Allégories cérébrales : Les neurones artistes de Téoua.
Téoua s’assume comme une exploratrice du cerveau humain. Révéler l’infiniment petit et l’infiniment grand qu’est notre cortex cérébral est sa quête. Ce n’est pas un « Voyage au Centre de la Terre » (Jules Verne, 1864), auquel elle nous invite, mais un voyage au cœur du cerveau. Un univers à lui tout seul.
Elle conjugue son langage artistique à tous les temps : depuis l’ombre clairvoyante de l’arbre du passé, elle grimpe dans les branches des sciences pour tester les outils du futur. Sciences humaines, avec la psychologie et la psychanalyse. Biologiques, avec la neurologie et ses déclinaisons.

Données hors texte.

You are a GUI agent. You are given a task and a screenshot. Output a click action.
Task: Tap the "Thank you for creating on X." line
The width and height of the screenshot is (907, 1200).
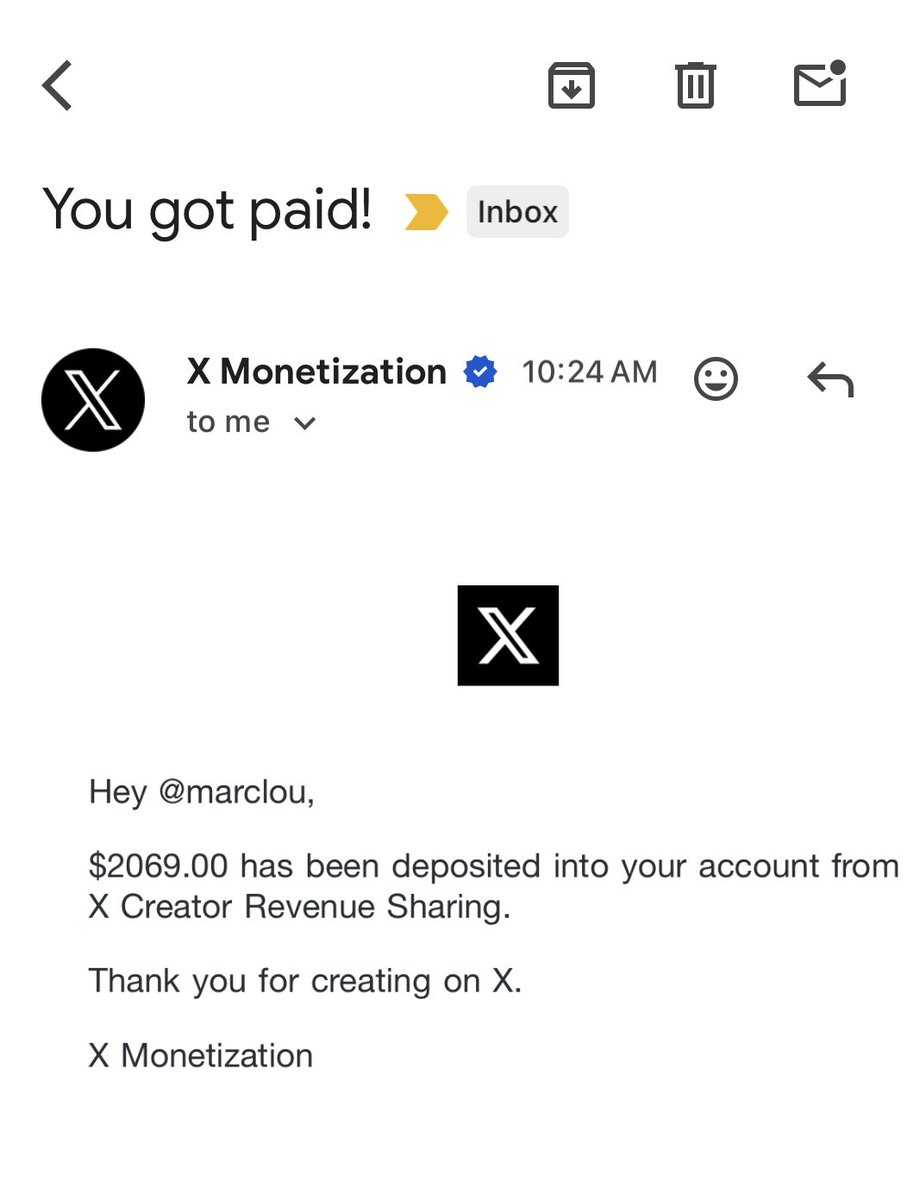[305, 981]
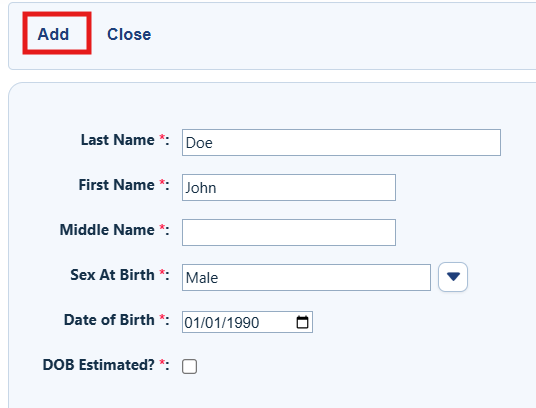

« L’œuvre, dans un même mouvement, révèle et voile le Réel, laissant pressentir qu’un autre type de rapport à cet indomptable est envisageable : là où le symptôme suture, l’art fait rupture et dans le meilleur des cas ouverture » (Frédéric Vinot, Jean-Michel Vivès, 2014).
Téoua, elle, parle de neurones artistes et souhaite explorer plus loin cette « ouverture ». Elle croit que sa technique s’appuyant en conscience à la fois sur ses connexions neuronales et son psychisme, ouvre cette autre voie. Pour étayer cette croyance, Téoua s’appuie sur des textes scientifiques transdisciplinaires [1], ses formations[2], les recherches cliniques en médiations artistiques, thérapeutiques[3] et le mouvement d’art immersif et interactif[4].
À travers son travail, elle montre la traduction artistique simultanée d’une cartographie du cortex cérébral. Ce jeu entre Téoua et son cerveau provoque un état second, une forme de transe. Quelle que soit l’émotion qui a déclenché son désir de peindre, tristesse, peur, dégoût, colère, la jouissance que Téoua en retire, fait dominer l’émotion de la joie.
La vitesse d’exécution lui est imposée par les synapses, eux-mêmes régulés par les neurotransmetteurs. Le fait d’engager ce dialogue avec son cerveau avec une intention artistique oblige celui-ci à dévoiler son activité instantanément.
Sur le rythme de la musique, des traces sinusoïdales se dessinent en symétrie sous nos yeux, exploitant une colorimétrie dans toutes ses nuances. L’œuvre achevée présente des arborisations qui rappellent des vitraux par les motifs, les couleurs et la lumière qui s’en dégagent. Les couleurs choisies spontanément font écho d’après elle à nos émotions.
Pour réaliser ses œuvres, elle s’appuie sur la peinture numérique, la musique et la danse lors de performances filmées. La mise en mouvement démultiplie les fonctions cognitives que doit gérer son cerveau avec lequel elle écrit une partition improvisée, qui fait œuvre.
A ses yeux, on a franchi « un mur du son » cérébral, et dépassé la seule jouissance pulsionnelle née d’une pratique artistique ordinaire.
[1] D.W. Winnicott, Jeu et réalité, L’espace potentiel, Malesherbes, Folio Essais, 2018; François Ansermet, Pierre Magistretti, À chacun son cerveau, plasticité neuronale et inconscient,Odile Jacob, 2004; sous la direction de Frédéric Vinot, Jean-Michel Vivès, Les Médiations thérapeutiques par l’Art, Le Réel en Jeu, éd. Erès, 2014; Pierre Lemarquis, Portrait du Cerveau En Artiste, Ed. Odile Jacob, 2012; Pierre Lemarquis et Boris Cyrulnik, L’Art qui guérit », Ed. Yazan, 2020; Pierre Lemarquis, « Les Pouvoirs de la Musique sur le cerveau des enfants et des adultes », Ed. Odile Jacob, 2021; Emmanuel Bigand (sous la direction de), « Les Bienfaits de la Musique sur le Cerveau », Ed. Belin, 2018.
[2] Master Sciences du Langage 2012/DU Médiations artistiques thérapeutiques, 2020
[3] Fondation Art Thérapie, Genève; https://www.art-therapie.online/blog/art-therapie-neurosciences-creativite
[4] Les Productions Recto Verso, Québec.